- DIRECTIONS
With both ends included, repeat exactly the lines of the entries below from the one containing "Click the #FFFFFF hex color value" down to the one containing "Click the tweet", and no others.

*** Opening of DATA SHOWN ***

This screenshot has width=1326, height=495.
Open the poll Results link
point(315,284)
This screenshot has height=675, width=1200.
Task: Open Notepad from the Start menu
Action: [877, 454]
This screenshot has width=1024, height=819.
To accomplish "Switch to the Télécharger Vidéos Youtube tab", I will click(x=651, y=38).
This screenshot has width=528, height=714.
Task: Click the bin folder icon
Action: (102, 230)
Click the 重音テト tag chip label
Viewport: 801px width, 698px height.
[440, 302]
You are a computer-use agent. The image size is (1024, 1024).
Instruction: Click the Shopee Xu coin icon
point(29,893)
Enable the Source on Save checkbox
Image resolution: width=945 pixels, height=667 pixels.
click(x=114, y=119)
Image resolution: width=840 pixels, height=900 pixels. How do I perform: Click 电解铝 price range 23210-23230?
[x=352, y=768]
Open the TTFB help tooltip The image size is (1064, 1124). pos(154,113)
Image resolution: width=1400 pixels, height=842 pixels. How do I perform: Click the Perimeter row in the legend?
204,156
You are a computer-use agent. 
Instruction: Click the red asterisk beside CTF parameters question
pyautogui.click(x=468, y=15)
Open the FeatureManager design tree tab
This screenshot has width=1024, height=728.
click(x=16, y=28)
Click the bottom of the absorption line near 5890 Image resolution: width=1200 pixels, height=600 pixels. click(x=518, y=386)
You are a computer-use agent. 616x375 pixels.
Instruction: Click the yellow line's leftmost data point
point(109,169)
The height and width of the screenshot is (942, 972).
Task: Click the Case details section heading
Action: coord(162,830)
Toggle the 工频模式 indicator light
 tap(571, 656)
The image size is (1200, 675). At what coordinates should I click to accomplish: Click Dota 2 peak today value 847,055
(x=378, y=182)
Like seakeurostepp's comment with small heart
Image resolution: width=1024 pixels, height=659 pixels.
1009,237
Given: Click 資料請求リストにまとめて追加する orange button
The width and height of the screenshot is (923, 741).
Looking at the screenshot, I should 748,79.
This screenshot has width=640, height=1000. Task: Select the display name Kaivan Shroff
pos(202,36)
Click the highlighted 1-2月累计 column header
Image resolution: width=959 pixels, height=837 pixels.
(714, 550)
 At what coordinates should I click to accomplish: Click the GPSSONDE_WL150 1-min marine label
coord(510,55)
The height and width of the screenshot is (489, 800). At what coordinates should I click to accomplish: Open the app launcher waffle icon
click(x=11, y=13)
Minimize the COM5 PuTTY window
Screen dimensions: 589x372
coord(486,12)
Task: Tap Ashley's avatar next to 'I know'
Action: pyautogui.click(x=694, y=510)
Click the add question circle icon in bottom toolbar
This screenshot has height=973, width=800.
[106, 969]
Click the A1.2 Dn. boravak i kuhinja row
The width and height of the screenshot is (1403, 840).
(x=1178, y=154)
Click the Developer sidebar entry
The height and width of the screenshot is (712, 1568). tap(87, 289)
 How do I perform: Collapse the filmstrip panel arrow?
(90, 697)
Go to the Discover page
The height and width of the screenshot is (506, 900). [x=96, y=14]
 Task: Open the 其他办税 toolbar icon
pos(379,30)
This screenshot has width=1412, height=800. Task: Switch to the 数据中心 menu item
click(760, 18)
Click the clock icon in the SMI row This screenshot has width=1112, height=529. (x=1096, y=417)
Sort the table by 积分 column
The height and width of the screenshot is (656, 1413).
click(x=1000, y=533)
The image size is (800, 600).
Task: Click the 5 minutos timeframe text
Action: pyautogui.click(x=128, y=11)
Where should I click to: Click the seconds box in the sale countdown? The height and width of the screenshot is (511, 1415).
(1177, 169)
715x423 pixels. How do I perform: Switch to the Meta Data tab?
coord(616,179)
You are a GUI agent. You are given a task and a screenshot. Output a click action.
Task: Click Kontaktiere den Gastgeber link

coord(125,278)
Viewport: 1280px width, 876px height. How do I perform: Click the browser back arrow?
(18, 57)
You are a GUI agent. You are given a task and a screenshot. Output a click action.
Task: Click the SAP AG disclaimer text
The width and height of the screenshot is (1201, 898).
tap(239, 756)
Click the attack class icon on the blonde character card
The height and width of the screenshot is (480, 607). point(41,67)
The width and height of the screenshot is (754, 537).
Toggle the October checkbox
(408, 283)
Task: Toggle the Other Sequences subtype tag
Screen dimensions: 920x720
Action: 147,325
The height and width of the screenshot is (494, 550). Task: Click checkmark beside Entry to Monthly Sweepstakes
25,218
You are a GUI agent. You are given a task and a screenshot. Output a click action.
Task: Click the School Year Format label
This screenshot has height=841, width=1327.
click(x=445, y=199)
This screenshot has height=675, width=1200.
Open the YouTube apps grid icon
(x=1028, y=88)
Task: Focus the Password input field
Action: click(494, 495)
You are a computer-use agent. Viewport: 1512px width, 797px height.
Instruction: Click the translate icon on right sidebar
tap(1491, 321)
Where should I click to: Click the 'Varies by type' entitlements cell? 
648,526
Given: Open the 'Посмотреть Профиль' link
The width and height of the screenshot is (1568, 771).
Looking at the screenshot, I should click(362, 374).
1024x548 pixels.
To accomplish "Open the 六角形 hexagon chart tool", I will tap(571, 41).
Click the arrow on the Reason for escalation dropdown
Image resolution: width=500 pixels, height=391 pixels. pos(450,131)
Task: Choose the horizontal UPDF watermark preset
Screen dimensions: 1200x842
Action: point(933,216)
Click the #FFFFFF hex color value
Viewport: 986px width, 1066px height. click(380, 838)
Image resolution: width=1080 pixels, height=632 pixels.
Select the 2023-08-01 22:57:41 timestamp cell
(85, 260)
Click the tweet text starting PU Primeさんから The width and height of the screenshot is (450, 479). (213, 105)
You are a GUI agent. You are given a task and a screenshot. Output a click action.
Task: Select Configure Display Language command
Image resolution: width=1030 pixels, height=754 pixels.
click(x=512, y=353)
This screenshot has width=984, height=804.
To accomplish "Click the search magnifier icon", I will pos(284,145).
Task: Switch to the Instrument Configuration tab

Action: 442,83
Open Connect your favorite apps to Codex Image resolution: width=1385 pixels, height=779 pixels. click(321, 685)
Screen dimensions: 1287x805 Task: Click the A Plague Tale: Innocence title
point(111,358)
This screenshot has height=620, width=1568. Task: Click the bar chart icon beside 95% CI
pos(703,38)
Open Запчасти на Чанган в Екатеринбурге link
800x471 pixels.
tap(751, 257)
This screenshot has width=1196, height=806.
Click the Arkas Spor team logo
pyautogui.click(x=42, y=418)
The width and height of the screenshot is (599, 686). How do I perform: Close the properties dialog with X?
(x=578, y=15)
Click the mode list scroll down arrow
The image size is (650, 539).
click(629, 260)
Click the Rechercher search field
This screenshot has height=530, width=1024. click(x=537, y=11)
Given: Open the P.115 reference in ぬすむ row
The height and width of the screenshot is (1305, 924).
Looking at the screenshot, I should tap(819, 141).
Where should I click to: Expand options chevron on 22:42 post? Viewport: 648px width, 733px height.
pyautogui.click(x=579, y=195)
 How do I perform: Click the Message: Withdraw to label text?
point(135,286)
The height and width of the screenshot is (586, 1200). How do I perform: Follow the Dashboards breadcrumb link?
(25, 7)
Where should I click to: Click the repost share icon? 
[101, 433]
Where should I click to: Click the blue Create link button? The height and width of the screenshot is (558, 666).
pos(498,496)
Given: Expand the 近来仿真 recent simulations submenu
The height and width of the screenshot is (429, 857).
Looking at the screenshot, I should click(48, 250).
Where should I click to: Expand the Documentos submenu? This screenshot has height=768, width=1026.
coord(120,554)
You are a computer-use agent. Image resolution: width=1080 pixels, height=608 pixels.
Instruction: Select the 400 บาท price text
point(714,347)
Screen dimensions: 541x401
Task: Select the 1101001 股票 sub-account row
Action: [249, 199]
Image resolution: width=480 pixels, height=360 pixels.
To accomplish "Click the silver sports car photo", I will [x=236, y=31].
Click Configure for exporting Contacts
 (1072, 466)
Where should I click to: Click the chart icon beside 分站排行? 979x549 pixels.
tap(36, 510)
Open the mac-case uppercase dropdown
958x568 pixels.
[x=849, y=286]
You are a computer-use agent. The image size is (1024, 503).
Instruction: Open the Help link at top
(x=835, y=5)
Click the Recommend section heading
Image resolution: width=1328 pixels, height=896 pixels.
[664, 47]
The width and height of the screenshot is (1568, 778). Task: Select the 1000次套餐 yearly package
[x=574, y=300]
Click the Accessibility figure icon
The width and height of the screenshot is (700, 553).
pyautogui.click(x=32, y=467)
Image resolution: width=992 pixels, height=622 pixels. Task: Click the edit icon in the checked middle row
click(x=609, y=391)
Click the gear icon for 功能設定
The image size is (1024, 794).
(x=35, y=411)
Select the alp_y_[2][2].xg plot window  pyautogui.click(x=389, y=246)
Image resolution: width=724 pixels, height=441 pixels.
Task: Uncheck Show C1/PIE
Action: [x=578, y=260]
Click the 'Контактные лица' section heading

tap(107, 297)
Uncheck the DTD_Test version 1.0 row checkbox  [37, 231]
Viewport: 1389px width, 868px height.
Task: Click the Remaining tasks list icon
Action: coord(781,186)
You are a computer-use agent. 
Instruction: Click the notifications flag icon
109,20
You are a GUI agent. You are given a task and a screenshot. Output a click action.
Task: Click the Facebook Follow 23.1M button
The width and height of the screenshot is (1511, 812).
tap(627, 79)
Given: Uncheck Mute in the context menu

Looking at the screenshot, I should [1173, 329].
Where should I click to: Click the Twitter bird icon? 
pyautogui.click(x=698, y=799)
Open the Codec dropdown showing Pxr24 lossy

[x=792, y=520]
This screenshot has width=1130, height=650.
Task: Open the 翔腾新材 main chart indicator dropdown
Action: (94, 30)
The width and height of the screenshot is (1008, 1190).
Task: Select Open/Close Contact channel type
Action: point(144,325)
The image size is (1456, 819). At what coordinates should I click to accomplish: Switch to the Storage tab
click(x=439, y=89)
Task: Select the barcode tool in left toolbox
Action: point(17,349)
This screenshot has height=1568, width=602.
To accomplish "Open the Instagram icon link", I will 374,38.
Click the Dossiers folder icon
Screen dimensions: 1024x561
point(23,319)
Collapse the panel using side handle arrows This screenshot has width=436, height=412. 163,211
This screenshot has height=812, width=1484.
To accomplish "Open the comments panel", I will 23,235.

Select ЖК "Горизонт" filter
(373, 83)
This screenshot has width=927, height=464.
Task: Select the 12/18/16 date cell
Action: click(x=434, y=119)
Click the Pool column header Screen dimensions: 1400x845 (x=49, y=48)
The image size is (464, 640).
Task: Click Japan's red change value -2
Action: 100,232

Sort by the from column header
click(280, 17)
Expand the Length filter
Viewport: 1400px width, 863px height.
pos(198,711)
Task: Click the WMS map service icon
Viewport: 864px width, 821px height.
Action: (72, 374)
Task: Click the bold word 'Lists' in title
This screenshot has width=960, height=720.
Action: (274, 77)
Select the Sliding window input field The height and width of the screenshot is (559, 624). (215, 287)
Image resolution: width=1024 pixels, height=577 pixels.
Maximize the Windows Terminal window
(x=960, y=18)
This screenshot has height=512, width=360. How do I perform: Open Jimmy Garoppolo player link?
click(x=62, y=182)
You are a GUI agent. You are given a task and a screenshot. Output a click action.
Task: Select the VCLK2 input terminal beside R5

*** Close of DATA SHOWN ***

- TASK ANSWER
Click the #FFFFFF hex color value
Viewport: 986px width, 1066px height. click(380, 838)
Image resolution: width=1080 pixels, height=632 pixels.
Select the 2023-08-01 22:57:41 timestamp cell
(85, 260)
Click the tweet text starting PU Primeさんから The width and height of the screenshot is (450, 479). (213, 105)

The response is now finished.